Percona XtraDB Cluster

Putting a MySQL database server on Ceph storage seems like a moderately good idea. At least with my hardware. When using GlusterFS it was absolutely terrible but even Ceph gives some worrying IO Wait times on my MySQL host.

To remedy the situation when using GlusterFS I installed Percona XtraDB Cluster on three nodes stored using LVM Thin volumes on SSD. Great performance but also problems. wsrep_commit errors were really common when one of the cluster nodes was made of bits of old twig and connected via a not entirely ideal LAN connection. They continued much more rarely in a tighter setup so I didn’t dare put anything other than Zabbix monitoring data on it.

And a good thing too because as of last week I can’t get it back online. Or to put it another way, I don’t have the time or the inclination to go back through Btrfs snapshots, trying to find a combination of perceived states that the cluster will accept. I’ve restored it from a cold start before using the restart-bootstrap start sequence on one node and then letting the others join. But even with editing of grastate.dat files it won’t start.

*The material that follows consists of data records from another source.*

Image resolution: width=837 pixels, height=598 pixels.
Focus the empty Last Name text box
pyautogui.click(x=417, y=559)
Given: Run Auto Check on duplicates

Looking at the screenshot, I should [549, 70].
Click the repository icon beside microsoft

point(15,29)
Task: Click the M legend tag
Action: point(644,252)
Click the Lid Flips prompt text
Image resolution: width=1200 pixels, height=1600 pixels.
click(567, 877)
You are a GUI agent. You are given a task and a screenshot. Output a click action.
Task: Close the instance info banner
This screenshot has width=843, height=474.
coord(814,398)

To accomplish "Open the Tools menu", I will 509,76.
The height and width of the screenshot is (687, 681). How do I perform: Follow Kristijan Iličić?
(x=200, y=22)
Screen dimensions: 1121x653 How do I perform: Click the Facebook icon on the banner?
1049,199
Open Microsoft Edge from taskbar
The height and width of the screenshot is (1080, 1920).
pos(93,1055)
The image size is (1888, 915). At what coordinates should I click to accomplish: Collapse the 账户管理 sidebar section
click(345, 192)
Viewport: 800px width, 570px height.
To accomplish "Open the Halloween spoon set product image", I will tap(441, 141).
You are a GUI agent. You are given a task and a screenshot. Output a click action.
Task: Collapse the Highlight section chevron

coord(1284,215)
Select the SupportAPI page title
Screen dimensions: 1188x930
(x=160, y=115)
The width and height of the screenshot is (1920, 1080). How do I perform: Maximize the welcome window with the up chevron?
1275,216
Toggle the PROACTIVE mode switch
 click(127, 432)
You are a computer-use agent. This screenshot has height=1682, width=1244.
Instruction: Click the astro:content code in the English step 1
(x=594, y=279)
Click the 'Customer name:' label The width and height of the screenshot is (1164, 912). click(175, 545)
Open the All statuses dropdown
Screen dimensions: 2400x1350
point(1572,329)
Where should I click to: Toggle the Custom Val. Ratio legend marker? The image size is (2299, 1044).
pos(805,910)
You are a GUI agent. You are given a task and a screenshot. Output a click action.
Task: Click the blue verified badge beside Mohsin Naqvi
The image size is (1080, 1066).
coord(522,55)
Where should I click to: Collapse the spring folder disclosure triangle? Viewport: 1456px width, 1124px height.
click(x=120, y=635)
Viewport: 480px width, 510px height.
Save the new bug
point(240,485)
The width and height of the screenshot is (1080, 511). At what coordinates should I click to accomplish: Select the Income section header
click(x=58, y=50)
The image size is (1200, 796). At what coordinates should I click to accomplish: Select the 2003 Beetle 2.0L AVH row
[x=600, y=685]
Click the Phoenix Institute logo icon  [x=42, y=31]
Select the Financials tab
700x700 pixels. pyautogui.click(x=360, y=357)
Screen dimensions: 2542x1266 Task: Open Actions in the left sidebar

This is basically what I used to worry about when it came to Ceph. It basically like this:
– Can I have my data now?
– No, can’t give you any data because Partition.
– Oh, the cluster is partitioned?
– Yes.
– Can you discard nodes that are unable to join?
– No, because Partition.

And so on. It was easier to solve split-brain on GlusterFS and that involved editing bitmasks. I understand the whole idea of data reliability and that clustering makes that harder but forcing a node to become a master should always be a fallback.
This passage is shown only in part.